Konstantinos N. Athanassiadis

Alexander Technological and Educational Institute of Thessaloniki Department of Automation, Laboratory of Metrology


1. Introduction

Composite materials (CM), often shortened to composites, are engineered materials made from two or more constituent materials functioning as matrix and reinforcement (Hull and Clyne 1996; Milton 2001; Strong 2007; Chung 2010). A composite material is characterized by a complex structure. Composite Materials are successfully used in various sectors of science (naval, aerospace, automotive industry and technology), replacing traditional materials such as timbers, metals and ceramic (Carlsson, Donald F. Adams et al. 2002; Strong 2007; Chung 2010). This is due to their unique attributes, such as non-existence of erosion, rust and also the fact that they demonstrate great resistibility in high temperatures. All the advantages mentioned before have made CM popular in industrial applications.

The continuously wider use of Composite Materials (CM) in various sectors of human activities imposes the growth of new methods and the construction of new appliances in order to study their physical and chemical attributes, such as density and effective atomic number, in high temperatures. The effective atomic number Zf and the density p are among the parameters which characterize the technological, and exploitation attributes of materials and their derivatives (Plotnikov and Pschenicniji 1973; Chudakov and Anshakov 1982; Celi 1992; Athanassiadis 1994).

Existing instruments for measuring and control of the physical and chemical properties of CM, the parameters of the technological processes don’t satisfy fully the needs of research institutions and industrial enterprises. In many industrial enterprises definition of density of various materials during production is inherently confusing. The problem is particularly pronounced in developing and manufacturing of composite materials for which the density is one of the most important characteristics, directly or indirectly defines the quality composites and products from them.

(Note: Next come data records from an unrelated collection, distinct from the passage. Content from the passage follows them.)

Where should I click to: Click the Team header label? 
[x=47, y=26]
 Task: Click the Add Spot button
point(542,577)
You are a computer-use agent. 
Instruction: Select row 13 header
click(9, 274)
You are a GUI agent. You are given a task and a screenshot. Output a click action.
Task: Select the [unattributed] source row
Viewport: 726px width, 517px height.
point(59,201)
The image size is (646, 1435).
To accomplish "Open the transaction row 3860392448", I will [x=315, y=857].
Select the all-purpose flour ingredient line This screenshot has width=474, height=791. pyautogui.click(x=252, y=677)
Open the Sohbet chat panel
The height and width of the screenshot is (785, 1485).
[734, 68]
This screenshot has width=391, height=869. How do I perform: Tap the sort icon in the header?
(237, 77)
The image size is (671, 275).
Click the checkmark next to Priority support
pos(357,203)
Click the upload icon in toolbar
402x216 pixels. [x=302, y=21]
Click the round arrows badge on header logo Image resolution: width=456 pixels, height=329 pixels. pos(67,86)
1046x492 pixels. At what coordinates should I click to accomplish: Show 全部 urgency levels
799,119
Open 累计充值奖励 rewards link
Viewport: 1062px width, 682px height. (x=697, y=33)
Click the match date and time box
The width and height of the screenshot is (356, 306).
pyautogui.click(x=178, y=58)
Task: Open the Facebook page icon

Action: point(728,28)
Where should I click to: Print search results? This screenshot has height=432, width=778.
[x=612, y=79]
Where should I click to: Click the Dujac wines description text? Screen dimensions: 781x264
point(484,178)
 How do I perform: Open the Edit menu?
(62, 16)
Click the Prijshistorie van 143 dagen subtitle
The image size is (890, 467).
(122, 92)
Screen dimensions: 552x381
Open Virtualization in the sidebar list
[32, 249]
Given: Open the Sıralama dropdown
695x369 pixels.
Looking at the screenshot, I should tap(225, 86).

The effective atomic number Zeff and density p, parameters that play fundamental role in the behavior of materials under high temperatures are determined with the State-of-the-art techniques. These techniques determine these quantities by the average value in the total volume of the measured sample and in particular, statically after the effect of high temperature (Chudakov and Anshakov 1982).

Thus, it is expected that the creation of methods for no-contact, non-destructive control of Zeff and density p of local parts of the material samples will allow the clarification of the

physical and mathematical models of degradation of the composite materials under conditions of high temperatures. In addition, it will assist in the improvement of the technical characteristics of parts and elements of CM, due to utilization under conditions of high temperature (up to 3000 K), and make the better possible selection of the material based on its thermal and physical properties, at the stage of product creation (Celi 1992; Athanassiadis 1994).

Radioisotope methods and appliances constitute effective means of non-destructive testing – NDT of many CM attributes. Particular characteristics, like the no-contact measurements, the high productivity, the conformity, and the relatively simple instrumentation needed, have extended the use of methods based on photon radiation transmission to the radioactive control of materials (Athanassiadis 1994). Use of low-energy sources of ionizing radiation (with an energy Ey < 100 keV) is appropriate to improve the measurement sensitivity in controlling light environments with low thickness sensed layer (Chudakov and Anshakov 1982). Although in this case we need to take into account variations of element composition of samples.

Radiation у-methods have comparative simplicity of implementation while providing satisfactory direction of monochromatic radiant flux. Selecting composition and energy radiation can ensure the prevalence of that kind of interaction, which contributes to maximizing information about controlled sample (Athanassiadis 1994). Depending on the effects of interaction of y-quant with matter and scattering geometry there are resonance and non-resonance absorption methods of scattered radiation, as well as combined methods of у-control (multi-beam methods) (Athanassiadis, Anshakov et al. 1993; Athanassiadis 2007; Athanassiadis, Chudakov et al. 2008).